▸ **QUESTIONS DE LECTURE**:
- a) Relevez tous les pays nommés dans le texte sur les aéroports.
- b) Recopiez tout le texte sur les aéroports depuis « Les aéroports jouent » jusqu’à « de Paris 2024). » inclus.

═════ TEXTE À EXAMINER ═════

Les aéroports jouent aujourd’hui un rôle central dans la transformation du secteur de l’aviation civile qui fait face à de nombreux défis (dont l’acuité est particulière dans le contexte de la préparation des JO de Paris 2024).

  • La décarbonation : l’urgence environnementale est aujourd’hui au centre des préoccupations des acteurs de l’aéronautique.
    • Si les constructeurs de la chaine de valeur jouent un rôle essentiel dans la recherche et le développement des carburants alternatifs (dont le SAF ou sustainable aviation fuel, carburant alternatif issu de matières premières durables), leur démarche ne peut aboutir sans une concertation et même une véritable coopération internationale avec les aéroports qui doivent être en mesure d’accueillir les infrastructures nécessaires.
    • En outre, les aéroports veillent à réduire leur propre empreinte carbone par l’optimisation de leur fonctionnement pour contribuer à l’effort visant à atteindre les objectifs de décarbonation.

 

  • Augmentation du trafic: la croissance du trafic aérien mondial, quoique ralentie depuis la crise de la Covid-19, reprend en suivant la croissance économique partout dans le monde (traditionnellement et avant le COVID, la croissance du trafic aérien s’élevait à 2 fois le PIB et encore davantage concernant la Turquie, l’Inde et / Chine, étant précisé que le centre de gravité du trafic s’est déplacé vers le Moyen-Orient)

═════ JEU DE DONNÉES ═════

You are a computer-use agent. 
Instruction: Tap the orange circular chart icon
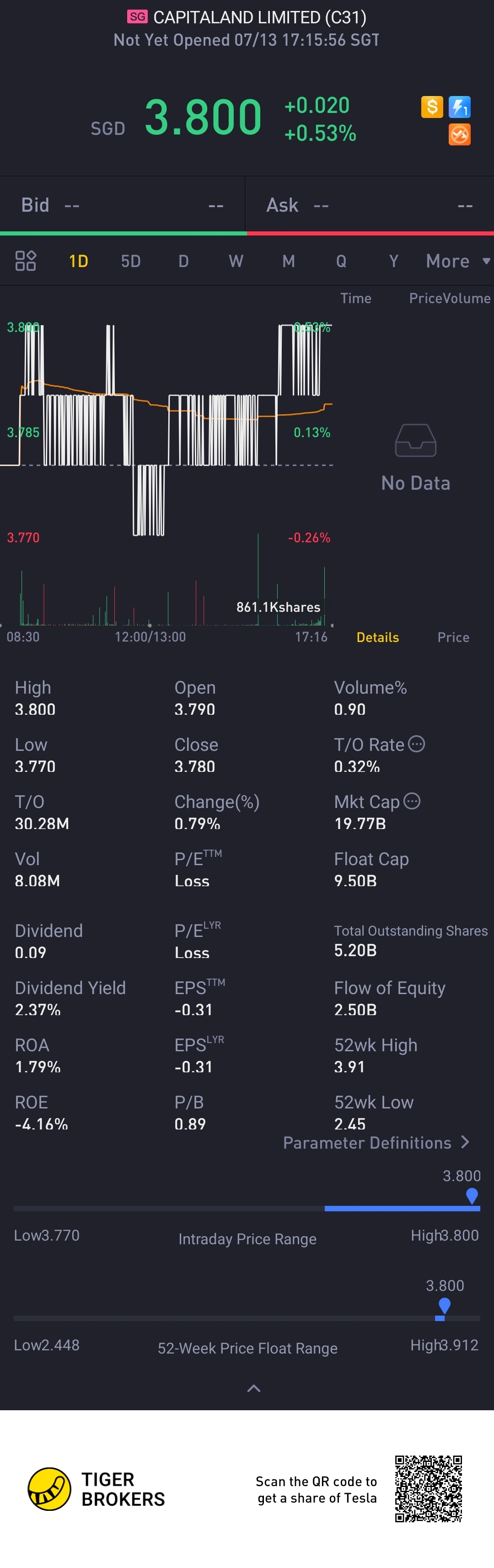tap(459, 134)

═════
═════ JEU DE DONNÉES ═════

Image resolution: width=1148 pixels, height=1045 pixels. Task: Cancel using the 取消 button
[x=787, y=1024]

═════

▸ **RÉPONSES PAR QUESTION**:
- a) Turquie, Inde, Chine

- b)
Les aéroports jouent aujourd’hui un rôle central dans la transformation du secteur de l’aviation civile qui fait face à de nombreux défis (dont l’acuité est particulière dans le contexte de la préparation des JO de Paris 2024).